Data listing:
>>>>>

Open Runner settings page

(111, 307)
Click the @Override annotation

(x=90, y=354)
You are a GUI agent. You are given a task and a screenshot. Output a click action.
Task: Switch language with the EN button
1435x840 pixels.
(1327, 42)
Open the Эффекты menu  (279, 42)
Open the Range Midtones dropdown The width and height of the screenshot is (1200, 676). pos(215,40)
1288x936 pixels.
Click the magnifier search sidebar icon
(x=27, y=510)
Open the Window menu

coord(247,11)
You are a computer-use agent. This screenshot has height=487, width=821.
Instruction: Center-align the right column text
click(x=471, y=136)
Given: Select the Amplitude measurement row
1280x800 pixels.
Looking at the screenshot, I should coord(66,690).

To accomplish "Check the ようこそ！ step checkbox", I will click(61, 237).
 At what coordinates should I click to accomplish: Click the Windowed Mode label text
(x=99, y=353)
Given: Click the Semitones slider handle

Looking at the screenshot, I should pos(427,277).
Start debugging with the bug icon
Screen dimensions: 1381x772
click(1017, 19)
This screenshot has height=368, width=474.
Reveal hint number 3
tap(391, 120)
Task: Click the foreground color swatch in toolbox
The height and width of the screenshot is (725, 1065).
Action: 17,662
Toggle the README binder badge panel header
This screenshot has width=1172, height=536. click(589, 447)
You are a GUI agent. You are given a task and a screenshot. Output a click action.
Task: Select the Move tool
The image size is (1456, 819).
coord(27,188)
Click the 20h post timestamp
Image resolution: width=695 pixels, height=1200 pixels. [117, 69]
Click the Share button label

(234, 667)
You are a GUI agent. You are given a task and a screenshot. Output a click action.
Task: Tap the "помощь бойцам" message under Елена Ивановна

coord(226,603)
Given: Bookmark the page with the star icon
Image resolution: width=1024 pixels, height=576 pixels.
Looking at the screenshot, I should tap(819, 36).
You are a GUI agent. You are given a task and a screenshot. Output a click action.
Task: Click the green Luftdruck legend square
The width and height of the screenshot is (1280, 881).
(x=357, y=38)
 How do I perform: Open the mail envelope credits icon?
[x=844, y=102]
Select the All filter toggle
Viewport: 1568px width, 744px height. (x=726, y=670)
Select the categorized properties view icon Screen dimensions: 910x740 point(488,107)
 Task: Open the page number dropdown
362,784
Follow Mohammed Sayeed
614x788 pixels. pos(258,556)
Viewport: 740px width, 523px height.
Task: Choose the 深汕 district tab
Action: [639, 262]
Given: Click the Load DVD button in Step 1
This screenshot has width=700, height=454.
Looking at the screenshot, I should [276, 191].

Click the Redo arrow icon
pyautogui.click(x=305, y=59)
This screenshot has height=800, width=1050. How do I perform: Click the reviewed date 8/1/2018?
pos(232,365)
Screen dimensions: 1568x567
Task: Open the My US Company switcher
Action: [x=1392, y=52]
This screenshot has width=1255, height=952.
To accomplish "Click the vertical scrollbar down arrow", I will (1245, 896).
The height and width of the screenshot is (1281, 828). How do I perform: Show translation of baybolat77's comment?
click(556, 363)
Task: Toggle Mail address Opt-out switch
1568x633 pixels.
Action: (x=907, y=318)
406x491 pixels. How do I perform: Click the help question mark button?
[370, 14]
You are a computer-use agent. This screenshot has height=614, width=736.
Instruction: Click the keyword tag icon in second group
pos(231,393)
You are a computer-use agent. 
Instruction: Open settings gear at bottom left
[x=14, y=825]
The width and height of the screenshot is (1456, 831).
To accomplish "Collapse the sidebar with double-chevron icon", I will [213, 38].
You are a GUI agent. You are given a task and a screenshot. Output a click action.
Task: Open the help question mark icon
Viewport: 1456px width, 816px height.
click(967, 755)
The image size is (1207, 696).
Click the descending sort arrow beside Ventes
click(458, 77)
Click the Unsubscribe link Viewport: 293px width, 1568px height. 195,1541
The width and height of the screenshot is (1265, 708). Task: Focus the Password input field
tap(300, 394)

<<<<<

Task to complete: Substitute "interface agent" for every occurrence of "GUI agent" in the entries above, leaving everything else unchanged.

The result:
Open Runner settings page

(111, 307)
Click the @Override annotation

(x=90, y=354)
You are a interface agent. You are given a task and a screenshot. Output a click action.
Task: Switch language with the EN button
1435x840 pixels.
(1327, 42)
Open the Эффекты menu  (279, 42)
Open the Range Midtones dropdown The width and height of the screenshot is (1200, 676). pos(215,40)
1288x936 pixels.
Click the magnifier search sidebar icon
(x=27, y=510)
Open the Window menu

coord(247,11)
You are a computer-use agent. This screenshot has height=487, width=821.
Instruction: Center-align the right column text
click(x=471, y=136)
Given: Select the Amplitude measurement row
1280x800 pixels.
Looking at the screenshot, I should coord(66,690).

To accomplish "Check the ようこそ！ step checkbox", I will click(61, 237).
 At what coordinates should I click to accomplish: Click the Windowed Mode label text
(x=99, y=353)
Given: Click the Semitones slider handle

Looking at the screenshot, I should pos(427,277).
Start debugging with the bug icon
Screen dimensions: 1381x772
click(1017, 19)
This screenshot has height=368, width=474.
Reveal hint number 3
tap(391, 120)
Task: Click the foreground color swatch in toolbox
The height and width of the screenshot is (725, 1065).
Action: 17,662
Toggle the README binder badge panel header
This screenshot has width=1172, height=536. click(589, 447)
You are a interface agent. You are given a task and a screenshot. Output a click action.
Task: Select the Move tool
The image size is (1456, 819).
coord(27,188)
Click the 20h post timestamp
Image resolution: width=695 pixels, height=1200 pixels. [117, 69]
Click the Share button label

(234, 667)
You are a interface agent. You are given a task and a screenshot. Output a click action.
Task: Tap the "помощь бойцам" message under Елена Ивановна

coord(226,603)
Given: Bookmark the page with the star icon
Image resolution: width=1024 pixels, height=576 pixels.
Looking at the screenshot, I should tap(819, 36).
You are a interface agent. You are given a task and a screenshot. Output a click action.
Task: Click the green Luftdruck legend square
The width and height of the screenshot is (1280, 881).
(x=357, y=38)
 How do I perform: Open the mail envelope credits icon?
[x=844, y=102]
Select the All filter toggle
Viewport: 1568px width, 744px height. (x=726, y=670)
Select the categorized properties view icon Screen dimensions: 910x740 point(488,107)
 Task: Open the page number dropdown
362,784
Follow Mohammed Sayeed
614x788 pixels. pos(258,556)
Viewport: 740px width, 523px height.
Task: Choose the 深汕 district tab
Action: [639, 262]
Given: Click the Load DVD button in Step 1
This screenshot has width=700, height=454.
Looking at the screenshot, I should [276, 191].

Click the Redo arrow icon
pyautogui.click(x=305, y=59)
This screenshot has height=800, width=1050. How do I perform: Click the reviewed date 8/1/2018?
pos(232,365)
Screen dimensions: 1568x567
Task: Open the My US Company switcher
Action: [x=1392, y=52]
This screenshot has width=1255, height=952.
To accomplish "Click the vertical scrollbar down arrow", I will (1245, 896).
The height and width of the screenshot is (1281, 828). How do I perform: Show translation of baybolat77's comment?
click(556, 363)
Task: Toggle Mail address Opt-out switch
1568x633 pixels.
Action: (x=907, y=318)
406x491 pixels. How do I perform: Click the help question mark button?
[370, 14]
You are a computer-use agent. This screenshot has height=614, width=736.
Instruction: Click the keyword tag icon in second group
pos(231,393)
You are a computer-use agent. 
Instruction: Open settings gear at bottom left
[x=14, y=825]
The width and height of the screenshot is (1456, 831).
To accomplish "Collapse the sidebar with double-chevron icon", I will [213, 38].
You are a interface agent. You are given a task and a screenshot. Output a click action.
Task: Open the help question mark icon
Viewport: 1456px width, 816px height.
click(967, 755)
The image size is (1207, 696).
Click the descending sort arrow beside Ventes
click(458, 77)
Click the Unsubscribe link Viewport: 293px width, 1568px height. 195,1541
The width and height of the screenshot is (1265, 708). Task: Focus the Password input field
tap(300, 394)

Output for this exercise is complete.